GUYANA is among four countries to benefit from financial support from the Inter-American Development Bank (IDB), to help overcome the effects of the global economic crisis.
The others are Bolivia, Honduras and Nicaragua.
These countries will collectively have access to up to US$485M in lending resource per year from the Bank during 2009 and 2010, to help mitigate the impact of the current financial crisis.
A release from the Bank stated that by increasing the concessionary funds available for these countries through a supplementary allocation, total IDB lending can expand 39 percent, from US$349M per year in 2007 and 2008, to US$485M per year in 2009 and 2010.
The supplementary debt will enable Guyana to borrow up to US$28.6M from US$20.6M.
The release stated that the measures were approved by the Board following its consideration of a careful analysis that indicated that the four countries have the capacity to take on the additional debt without degrading their risk of debt distress, and that the additional lending would not threaten the long-term sustainability of the Fund for Special Operations (FSO).

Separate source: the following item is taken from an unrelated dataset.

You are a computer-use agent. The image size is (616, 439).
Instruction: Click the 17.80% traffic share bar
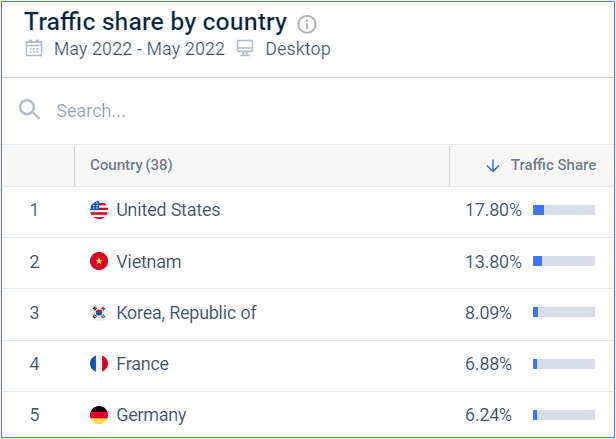(564, 210)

IDB’s President Luis Alberto Moreno, who is at present in Honduras to attend the General Assembly of the Organisation of American States (OAS), said the resources will give the governments of these countries additional flexibility to finance counter-cyclical policies and strengthen social safety nets for their most vulnerable citizens.
Moreno noted that the crisis is inflicting real hardship on working families in member countries.
The IDB lends to these countries with a blend of resources in which loans from its ordinary capital are made available together with resources from the Fund for Special Operations (FSO), in proportions designed to balance each borrower’s needs with its long-term capacity to absorb additional debt productively.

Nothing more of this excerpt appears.